SHORT PROBLEM — From the email about browser content types below, quote word for word the passage starting at "On Wed, Jan" and ending at "about the content-type.".

TEXT PASSAGE —
▶
On Wed, Jan 02, 2008 at 11:45:33AM -0600, Kenneth A Graves wrote:
> On Wed, 2008-01-02 at 12:38 -0500, Xiong, Bob wrote:
> > Thanks, John. But I was looking for the Perl code. I also intended to allow 
> > a
> > user to download the file and save it to his/her own computer (without 
> > opening
> > it up). Sorry about not making myself clear. - Bob Xiong
> 
> The trick is to lie to the browser about the content-type.
> E.g., for a PDF file if you use
>       print $cgi->header('application/pdf");
> then the browser knows it has PDF data, and will use the correct plugin
> or helper application to display it.
> On the other hand, if you claim
>       print $cgi->header('application/octet-stream');
> then the browser has no information about what plugin or helper app to
> use, so will usually pop up the "select application or save file to
> disk" dialog.  *This is browser-dependent.*  The browser can cheat and
> look at file extensions, or the first few bytes of the file data.  But
> it works most of the time.
◀
Records from a pointing dataset —
▶
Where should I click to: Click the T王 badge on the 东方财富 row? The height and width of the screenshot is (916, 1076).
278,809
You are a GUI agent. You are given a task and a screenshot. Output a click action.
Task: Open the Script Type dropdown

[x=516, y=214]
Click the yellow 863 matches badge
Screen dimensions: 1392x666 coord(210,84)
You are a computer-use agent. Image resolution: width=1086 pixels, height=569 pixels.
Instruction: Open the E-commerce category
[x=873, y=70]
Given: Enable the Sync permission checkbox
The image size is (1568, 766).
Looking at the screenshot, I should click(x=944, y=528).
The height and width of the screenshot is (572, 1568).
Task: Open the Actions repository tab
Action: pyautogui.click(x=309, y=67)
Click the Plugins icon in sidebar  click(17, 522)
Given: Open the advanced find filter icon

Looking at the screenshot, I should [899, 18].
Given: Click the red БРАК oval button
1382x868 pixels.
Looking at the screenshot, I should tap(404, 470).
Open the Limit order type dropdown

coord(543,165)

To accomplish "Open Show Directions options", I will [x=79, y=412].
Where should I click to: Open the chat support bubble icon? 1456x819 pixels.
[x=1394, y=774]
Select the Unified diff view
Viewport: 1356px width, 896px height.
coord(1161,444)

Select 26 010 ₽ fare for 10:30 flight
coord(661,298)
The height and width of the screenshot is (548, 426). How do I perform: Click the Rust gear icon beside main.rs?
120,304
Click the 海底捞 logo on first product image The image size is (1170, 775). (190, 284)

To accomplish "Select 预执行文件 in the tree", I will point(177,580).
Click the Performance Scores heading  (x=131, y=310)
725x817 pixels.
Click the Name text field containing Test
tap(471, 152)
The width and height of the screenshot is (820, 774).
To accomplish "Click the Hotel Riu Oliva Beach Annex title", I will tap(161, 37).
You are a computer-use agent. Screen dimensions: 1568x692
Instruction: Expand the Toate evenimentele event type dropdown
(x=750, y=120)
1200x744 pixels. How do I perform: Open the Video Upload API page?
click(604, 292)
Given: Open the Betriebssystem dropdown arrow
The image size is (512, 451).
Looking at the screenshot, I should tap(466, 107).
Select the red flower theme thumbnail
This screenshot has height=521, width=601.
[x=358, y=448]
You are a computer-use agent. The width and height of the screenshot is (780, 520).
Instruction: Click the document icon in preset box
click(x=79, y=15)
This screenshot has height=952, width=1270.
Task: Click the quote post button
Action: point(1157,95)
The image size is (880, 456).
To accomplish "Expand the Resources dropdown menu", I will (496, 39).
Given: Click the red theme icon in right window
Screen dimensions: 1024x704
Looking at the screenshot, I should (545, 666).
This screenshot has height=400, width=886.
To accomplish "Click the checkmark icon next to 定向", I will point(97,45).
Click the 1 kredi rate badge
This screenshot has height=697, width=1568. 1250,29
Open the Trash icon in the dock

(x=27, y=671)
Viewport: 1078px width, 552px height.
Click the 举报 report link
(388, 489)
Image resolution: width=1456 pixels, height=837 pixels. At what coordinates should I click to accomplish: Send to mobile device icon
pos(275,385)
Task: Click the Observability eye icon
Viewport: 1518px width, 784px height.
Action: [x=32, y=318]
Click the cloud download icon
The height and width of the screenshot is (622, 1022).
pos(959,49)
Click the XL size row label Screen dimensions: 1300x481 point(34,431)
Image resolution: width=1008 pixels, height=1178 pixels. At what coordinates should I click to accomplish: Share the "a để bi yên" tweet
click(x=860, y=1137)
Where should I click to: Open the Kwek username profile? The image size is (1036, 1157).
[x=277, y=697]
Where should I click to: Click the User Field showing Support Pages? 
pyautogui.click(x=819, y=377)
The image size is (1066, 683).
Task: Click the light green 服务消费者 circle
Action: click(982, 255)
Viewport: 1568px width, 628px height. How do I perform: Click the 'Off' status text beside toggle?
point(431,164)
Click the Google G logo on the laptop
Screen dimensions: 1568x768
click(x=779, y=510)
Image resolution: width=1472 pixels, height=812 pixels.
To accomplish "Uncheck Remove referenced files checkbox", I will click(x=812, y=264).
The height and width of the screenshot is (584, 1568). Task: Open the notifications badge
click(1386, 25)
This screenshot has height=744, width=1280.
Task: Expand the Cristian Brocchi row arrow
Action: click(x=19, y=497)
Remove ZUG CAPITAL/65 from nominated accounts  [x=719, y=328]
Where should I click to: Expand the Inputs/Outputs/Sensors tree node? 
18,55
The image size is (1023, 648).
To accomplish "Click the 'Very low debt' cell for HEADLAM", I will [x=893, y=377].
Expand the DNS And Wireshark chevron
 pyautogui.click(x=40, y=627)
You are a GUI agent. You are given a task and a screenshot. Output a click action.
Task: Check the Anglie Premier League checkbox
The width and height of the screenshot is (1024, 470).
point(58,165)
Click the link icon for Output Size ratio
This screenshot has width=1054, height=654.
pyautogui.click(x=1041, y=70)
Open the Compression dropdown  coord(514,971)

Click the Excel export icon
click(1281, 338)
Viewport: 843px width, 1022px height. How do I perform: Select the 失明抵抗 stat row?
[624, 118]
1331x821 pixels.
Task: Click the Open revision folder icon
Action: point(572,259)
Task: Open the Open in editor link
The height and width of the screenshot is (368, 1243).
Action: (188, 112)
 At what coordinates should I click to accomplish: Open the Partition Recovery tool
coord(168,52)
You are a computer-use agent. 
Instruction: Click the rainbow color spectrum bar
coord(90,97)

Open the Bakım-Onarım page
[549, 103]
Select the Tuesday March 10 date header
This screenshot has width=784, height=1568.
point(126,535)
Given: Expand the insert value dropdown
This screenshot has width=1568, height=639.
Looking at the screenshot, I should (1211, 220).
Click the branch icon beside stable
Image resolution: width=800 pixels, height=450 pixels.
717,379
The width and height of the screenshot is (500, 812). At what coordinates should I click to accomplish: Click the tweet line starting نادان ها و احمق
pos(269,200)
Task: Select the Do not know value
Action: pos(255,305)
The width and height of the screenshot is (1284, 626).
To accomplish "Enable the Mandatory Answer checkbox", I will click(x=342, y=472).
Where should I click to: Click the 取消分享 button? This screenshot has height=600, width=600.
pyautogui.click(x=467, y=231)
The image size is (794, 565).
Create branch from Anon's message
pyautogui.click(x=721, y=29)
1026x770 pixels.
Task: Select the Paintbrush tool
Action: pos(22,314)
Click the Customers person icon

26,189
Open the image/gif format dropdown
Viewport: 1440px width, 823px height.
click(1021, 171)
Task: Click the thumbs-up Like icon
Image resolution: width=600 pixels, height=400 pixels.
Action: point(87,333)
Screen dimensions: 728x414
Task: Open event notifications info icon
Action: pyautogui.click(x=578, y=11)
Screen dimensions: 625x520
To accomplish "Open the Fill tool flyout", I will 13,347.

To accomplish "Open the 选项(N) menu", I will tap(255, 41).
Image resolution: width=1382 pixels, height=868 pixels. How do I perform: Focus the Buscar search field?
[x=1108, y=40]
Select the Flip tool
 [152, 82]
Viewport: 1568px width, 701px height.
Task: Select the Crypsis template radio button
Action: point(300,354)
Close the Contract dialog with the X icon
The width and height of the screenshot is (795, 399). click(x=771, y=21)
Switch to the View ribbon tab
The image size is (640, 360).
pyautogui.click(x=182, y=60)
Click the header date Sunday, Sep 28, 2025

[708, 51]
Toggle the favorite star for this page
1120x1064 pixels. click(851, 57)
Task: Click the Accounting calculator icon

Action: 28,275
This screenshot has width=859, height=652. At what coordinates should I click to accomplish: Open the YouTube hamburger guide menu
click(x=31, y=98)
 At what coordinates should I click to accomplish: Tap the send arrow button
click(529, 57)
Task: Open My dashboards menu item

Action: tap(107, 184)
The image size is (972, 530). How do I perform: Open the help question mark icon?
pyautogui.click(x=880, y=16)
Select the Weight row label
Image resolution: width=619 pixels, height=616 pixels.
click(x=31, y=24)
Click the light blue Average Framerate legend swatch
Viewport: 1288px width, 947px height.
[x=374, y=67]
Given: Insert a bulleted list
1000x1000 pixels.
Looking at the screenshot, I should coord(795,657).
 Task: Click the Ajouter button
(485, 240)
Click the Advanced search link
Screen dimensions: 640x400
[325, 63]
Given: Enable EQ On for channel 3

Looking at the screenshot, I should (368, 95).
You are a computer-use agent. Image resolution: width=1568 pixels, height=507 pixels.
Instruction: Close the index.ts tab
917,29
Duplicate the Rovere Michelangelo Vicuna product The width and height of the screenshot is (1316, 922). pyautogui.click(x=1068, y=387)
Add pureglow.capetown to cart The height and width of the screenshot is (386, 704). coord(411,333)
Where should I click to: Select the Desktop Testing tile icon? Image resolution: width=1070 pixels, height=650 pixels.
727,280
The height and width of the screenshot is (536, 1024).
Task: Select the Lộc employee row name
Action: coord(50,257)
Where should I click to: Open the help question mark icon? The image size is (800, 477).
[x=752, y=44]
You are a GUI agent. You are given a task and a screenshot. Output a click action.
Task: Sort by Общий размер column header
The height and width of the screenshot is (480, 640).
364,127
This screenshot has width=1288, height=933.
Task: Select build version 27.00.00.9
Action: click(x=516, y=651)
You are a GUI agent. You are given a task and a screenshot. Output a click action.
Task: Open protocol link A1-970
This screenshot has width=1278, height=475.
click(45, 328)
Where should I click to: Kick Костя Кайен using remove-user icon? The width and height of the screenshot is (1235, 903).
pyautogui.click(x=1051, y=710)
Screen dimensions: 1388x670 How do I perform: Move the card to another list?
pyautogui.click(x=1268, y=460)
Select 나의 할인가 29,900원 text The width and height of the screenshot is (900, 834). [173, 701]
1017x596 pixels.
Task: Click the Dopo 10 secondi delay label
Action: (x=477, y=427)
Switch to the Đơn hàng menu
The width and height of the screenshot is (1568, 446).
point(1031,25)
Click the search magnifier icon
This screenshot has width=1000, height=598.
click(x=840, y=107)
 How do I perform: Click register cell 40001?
◀
TASK OUTPUT —
On Wed, Jan 02, 2008 at 11:45:33AM -0600, Kenneth A Graves wrote:
> On Wed, 2008-01-02 at 12:38 -0500, Xiong, Bob wrote:
> > Thanks, John. But I was looking for the Perl code. I also intended to allow 
> > a
> > user to download the file and save it to his/her own computer (without 
> > opening
> > it up). Sorry about not making myself clear. - Bob Xiong
> 
> The trick is to lie to the browser about the content-type.